» TASK STATEMENT: Copy the records below exactly. Include all of them.

» INPUT RECORDS:

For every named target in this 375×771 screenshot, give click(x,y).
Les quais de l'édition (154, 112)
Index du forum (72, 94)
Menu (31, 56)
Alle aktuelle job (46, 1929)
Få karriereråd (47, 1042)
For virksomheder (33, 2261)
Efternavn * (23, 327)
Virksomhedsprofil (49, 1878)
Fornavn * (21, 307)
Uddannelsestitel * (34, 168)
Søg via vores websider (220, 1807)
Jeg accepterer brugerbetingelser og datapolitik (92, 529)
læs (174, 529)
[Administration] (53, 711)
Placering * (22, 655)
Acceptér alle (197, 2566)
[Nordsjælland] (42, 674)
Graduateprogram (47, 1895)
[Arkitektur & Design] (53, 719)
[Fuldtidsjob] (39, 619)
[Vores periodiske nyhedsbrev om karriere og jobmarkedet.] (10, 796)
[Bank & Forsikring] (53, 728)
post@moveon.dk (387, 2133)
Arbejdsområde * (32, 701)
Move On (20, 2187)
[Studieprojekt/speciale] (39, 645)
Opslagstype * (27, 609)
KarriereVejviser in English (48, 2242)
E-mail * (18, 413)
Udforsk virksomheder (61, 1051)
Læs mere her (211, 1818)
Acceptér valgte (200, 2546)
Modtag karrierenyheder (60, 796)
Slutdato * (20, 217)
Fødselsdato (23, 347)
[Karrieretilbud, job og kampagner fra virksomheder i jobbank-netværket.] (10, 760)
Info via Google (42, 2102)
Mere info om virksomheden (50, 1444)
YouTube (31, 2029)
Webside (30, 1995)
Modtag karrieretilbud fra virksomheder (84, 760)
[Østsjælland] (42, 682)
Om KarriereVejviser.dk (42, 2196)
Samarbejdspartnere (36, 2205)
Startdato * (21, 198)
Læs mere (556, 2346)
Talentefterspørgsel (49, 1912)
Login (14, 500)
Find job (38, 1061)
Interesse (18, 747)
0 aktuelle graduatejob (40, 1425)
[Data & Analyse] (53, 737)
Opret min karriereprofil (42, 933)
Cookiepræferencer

» WORKED SOLUTION:
For every named target in this 375×771 screenshot, give click(x,y).
Les quais de l'édition (154, 112)
Index du forum (72, 94)
Menu (31, 56)
Alle aktuelle job (46, 1929)
Få karriereråd (47, 1042)
For virksomheder (33, 2261)
Efternavn * (23, 327)
Virksomhedsprofil (49, 1878)
Fornavn * (21, 307)
Uddannelsestitel * (34, 168)
Søg via vores websider (220, 1807)
Jeg accepterer brugerbetingelser og datapolitik (92, 529)
læs (174, 529)
[Administration] (53, 711)
Placering * (22, 655)
Acceptér alle (197, 2566)
[Nordsjælland] (42, 674)
Graduateprogram (47, 1895)
[Arkitektur & Design] (53, 719)
[Fuldtidsjob] (39, 619)
[Vores periodiske nyhedsbrev om karriere og jobmarkedet.] (10, 796)
[Bank & Forsikring] (53, 728)
post@moveon.dk (387, 2133)
Arbejdsområde * (32, 701)
Move On (20, 2187)
[Studieprojekt/speciale] (39, 645)
Opslagstype * (27, 609)
KarriereVejviser in English (48, 2242)
E-mail * (18, 413)
Udforsk virksomheder (61, 1051)
Læs mere her (211, 1818)
Acceptér valgte (200, 2546)
Modtag karrierenyheder (60, 796)
Slutdato * (20, 217)
Fødselsdato (23, 347)
[Karrieretilbud, job og kampagner fra virksomheder i jobbank-netværket.] (10, 760)
Info via Google (42, 2102)
Mere info om virksomheden (50, 1444)
YouTube (31, 2029)
Webside (30, 1995)
Modtag karrieretilbud fra virksomheder (84, 760)
[Østsjælland] (42, 682)
Om KarriereVejviser.dk (42, 2196)
Samarbejdspartnere (36, 2205)
Startdato * (21, 198)
Læs mere (556, 2346)
Talentefterspørgsel (49, 1912)
Login (14, 500)
Find job (38, 1061)
Interesse (18, 747)
0 aktuelle graduatejob (40, 1425)
[Data & Analyse] (53, 737)
Opret min karriereprofil (42, 933)
Cookiepræferencer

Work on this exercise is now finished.